My name is Mike Jacobs, and I am a second-year student in Professor Sahar Amer’s Introduction to Arab Cultures class. I am an international student from New Brunswick, Canada; although I cannot represent an ‘American’ view, my perspective as a Canadian should still give you some insight into – more broadly – North American sex culture.
Generally speaking, you are right in your interpretation of the audience’s reaction in that particular episode: to be 43 years old and make public your virginity would in most circumstances elicit a response of shock. Sex culture is very pervasive in North American society, and people are confronted with sex in different media forms from an early age. To make it to 43 and not have experienced sexual intercourse would most likely come as a surprise to anyone, except certain individuals.
This is very much due to sexual intercourse not being highly looked down upon out of wedlock, and because having sex prior to marriage is not forbidden by law in either Canada or the United States. To have sex with a minor (18 in the states; 16 in Canada) is illegal if you are not a consenting minor yourself, but aside from this, sex is a very private experience and not regulated by government. Culturally, pre-marital sex is a less-contentious issue in North America than in the Arab world, or predominantly Islamic societies. Not all, but many people enjoy the freedom to pursue sexual activity – sometime with many people – long before being married, and some parents will provide their daughters and sons with contraceptives (birth control and condoms) to prevent them from procreating. The prevailing sentiment regarding the move to place a girl on birth control or give a boy condoms is that parents can do very little to prevent their children from becoming sexually active, so they desire to educate them and give them the tools to be safe and healthy in their approach to having sex. Birth control and condoms are a part of this safeguard-education process, along with informing girls and boys about the risks associated with sex, including sexually transmitted infections, disease, and emotional burdens.

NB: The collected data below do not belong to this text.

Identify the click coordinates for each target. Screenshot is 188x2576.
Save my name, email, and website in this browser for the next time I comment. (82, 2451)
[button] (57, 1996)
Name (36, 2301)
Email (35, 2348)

In response to your questions, no, I would not advocate a heightened regulation of sexual activity for those under the age of 18, and would not advocate much regulation at all beyond laws protecting minors from predators. My opinion on this subject and many other analogous situations is that preparing teenagers to make educated, safe choices is a favourable approach to creating a fear culture surrounding the issue through prohibition. Whether or not I chose to engage in sexual activity, I would feel very threatened living in a country that prohibited pre-marital sex, as I consider freedom of choice to be a paramount right in any modern, global society. This should give you some insight into how I feel about the Arab approach to governing pre-marital sexual relations.
I hope this answered your questions and helps you in your understanding of North American sex culture.